XML News from Monday, May 29, 2006

John Cowan tells me I'm all wrong about the Authorizing Read Access to XML Content Using the <?access-control?> Processing Instruction 1.0:

Here's the scenario. You surf to a web page containing an applet (Java or Flash or whatever) downloaded from foo.com. Your browser will run that applet, but will only trust it to access content hosted on foo.com. This is good for security on your system -- a malicious applet can't grab confidential content from your behind-the-firewall servers and pipe it back to the applet's host -- but it makes the applet rather inflexible: any public data it needs to read has to be mirrored on its host.

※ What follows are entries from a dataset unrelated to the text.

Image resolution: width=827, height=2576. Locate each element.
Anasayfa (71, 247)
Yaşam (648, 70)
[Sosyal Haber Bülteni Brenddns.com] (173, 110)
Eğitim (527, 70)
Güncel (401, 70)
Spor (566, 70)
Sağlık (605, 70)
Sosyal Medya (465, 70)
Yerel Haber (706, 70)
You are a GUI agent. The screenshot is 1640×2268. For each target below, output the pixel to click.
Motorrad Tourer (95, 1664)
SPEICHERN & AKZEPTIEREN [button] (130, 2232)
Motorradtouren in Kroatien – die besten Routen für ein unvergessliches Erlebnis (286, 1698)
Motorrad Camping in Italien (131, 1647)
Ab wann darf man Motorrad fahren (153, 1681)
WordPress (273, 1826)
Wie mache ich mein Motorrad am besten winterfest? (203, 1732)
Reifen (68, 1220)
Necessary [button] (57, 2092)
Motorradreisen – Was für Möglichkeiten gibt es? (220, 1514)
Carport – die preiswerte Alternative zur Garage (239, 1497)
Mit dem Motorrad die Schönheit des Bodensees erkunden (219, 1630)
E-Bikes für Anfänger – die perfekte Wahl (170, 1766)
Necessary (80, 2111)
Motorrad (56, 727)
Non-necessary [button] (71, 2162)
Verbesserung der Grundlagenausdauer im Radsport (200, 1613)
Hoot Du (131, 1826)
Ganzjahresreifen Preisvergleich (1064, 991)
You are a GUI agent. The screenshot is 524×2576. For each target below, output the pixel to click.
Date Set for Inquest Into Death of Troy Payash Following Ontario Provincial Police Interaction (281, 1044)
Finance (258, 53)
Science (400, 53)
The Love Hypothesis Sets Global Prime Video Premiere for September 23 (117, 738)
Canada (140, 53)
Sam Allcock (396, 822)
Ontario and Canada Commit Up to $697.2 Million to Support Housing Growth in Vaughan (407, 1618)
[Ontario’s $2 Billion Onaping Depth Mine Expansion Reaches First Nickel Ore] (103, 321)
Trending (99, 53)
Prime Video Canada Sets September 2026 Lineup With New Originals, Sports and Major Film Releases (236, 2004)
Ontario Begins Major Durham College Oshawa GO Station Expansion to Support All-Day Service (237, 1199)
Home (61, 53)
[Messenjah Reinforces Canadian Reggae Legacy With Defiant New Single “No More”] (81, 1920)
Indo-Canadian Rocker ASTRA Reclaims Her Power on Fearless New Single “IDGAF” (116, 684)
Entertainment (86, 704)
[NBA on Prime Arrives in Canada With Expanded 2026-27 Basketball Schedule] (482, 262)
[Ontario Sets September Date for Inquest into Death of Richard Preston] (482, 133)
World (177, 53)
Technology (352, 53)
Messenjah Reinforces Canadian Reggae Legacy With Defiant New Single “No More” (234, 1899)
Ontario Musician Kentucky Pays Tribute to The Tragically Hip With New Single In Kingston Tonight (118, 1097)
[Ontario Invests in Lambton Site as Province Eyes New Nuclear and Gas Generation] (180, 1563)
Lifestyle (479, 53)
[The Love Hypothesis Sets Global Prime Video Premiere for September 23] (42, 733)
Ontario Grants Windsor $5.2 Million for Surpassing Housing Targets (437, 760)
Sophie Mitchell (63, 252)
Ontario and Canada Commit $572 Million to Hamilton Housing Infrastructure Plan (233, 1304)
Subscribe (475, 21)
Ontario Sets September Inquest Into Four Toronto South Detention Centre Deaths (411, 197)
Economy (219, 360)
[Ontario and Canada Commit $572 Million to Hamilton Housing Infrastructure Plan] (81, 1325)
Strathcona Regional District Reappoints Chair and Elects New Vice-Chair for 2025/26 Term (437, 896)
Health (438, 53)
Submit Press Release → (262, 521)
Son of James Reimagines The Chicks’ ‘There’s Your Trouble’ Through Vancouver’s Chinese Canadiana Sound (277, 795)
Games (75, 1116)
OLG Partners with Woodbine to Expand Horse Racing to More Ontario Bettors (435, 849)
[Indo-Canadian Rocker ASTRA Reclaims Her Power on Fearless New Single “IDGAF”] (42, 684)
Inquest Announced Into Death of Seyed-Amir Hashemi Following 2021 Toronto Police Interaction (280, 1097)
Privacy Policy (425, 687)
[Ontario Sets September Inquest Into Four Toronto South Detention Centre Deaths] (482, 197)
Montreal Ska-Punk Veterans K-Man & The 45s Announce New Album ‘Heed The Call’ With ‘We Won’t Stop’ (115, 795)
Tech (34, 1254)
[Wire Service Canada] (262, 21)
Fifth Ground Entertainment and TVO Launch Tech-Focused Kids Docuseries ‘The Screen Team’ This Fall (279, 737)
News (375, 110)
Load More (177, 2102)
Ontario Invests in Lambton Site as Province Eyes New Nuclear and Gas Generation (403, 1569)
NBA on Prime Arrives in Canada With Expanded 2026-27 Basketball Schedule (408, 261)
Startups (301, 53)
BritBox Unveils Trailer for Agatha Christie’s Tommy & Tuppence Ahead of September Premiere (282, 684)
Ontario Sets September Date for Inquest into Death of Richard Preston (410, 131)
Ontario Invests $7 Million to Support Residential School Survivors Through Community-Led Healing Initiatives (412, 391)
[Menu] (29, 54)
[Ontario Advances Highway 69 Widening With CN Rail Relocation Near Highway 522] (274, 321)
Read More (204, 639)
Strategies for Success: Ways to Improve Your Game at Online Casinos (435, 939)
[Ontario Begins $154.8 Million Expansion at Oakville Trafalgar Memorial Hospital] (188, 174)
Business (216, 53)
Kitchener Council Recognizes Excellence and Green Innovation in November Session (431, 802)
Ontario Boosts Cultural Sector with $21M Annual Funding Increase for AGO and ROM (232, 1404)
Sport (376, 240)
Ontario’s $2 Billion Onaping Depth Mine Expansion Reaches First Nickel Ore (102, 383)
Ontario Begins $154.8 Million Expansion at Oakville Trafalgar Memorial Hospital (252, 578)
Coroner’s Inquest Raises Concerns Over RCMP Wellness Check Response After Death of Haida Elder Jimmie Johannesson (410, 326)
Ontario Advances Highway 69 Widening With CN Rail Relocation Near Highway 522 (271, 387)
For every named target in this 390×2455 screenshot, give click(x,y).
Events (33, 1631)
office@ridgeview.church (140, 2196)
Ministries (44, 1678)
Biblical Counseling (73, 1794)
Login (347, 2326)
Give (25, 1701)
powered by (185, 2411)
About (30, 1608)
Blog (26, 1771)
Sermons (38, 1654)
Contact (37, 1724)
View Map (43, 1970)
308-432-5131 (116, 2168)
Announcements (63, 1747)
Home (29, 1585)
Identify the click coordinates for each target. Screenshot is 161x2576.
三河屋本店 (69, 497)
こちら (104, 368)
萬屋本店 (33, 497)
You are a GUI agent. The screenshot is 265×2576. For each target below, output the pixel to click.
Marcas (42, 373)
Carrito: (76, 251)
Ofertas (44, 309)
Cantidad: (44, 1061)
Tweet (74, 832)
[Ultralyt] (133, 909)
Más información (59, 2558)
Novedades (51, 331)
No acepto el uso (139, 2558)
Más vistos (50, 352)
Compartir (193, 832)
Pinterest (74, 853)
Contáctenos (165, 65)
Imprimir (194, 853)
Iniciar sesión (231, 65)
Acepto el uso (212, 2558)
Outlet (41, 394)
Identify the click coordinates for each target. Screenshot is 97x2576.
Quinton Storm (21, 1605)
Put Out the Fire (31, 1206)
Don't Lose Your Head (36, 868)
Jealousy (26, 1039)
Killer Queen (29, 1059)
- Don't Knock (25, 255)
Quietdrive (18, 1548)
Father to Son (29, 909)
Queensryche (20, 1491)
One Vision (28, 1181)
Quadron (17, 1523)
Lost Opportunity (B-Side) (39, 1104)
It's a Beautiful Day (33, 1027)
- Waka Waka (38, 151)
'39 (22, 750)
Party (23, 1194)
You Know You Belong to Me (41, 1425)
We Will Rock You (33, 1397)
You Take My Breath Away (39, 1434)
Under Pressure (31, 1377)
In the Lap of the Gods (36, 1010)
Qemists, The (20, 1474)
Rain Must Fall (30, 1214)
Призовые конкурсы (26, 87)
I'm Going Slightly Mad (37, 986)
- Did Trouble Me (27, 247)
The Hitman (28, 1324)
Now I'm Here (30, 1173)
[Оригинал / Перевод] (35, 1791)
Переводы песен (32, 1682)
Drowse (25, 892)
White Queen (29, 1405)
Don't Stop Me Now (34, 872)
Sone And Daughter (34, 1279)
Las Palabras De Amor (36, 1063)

Now comes this specification, and tells the browser that if the document contains <?access-control allow="foo.com"?>, then the browser should let the applet read that document just as if the document resided on foo.com. It has absolutely nothing to do with whether browsers at foo.com can themselves read the document or not -- anyone can read the document by running trusted code. The PI says that this document can be read even by untrusted code from specific sources.

It's also possible to use wildcards in the access-control PI to allow access by applets from anywhere, or from a set of hosts.

That's a little more sensible, but only a little. This is still a security problem. First of all, it allows the web page to say that it's OK to use applets (or JavaScript, or whatever) to launch a DOS attack on it. Secondly the limitations on applets talking to third party hosts aren't just for the protection of the third party hosts. They exist to protect the client system too. I'm not sure a client should routinely trust an applet to talk to server X because server Y says it's OK.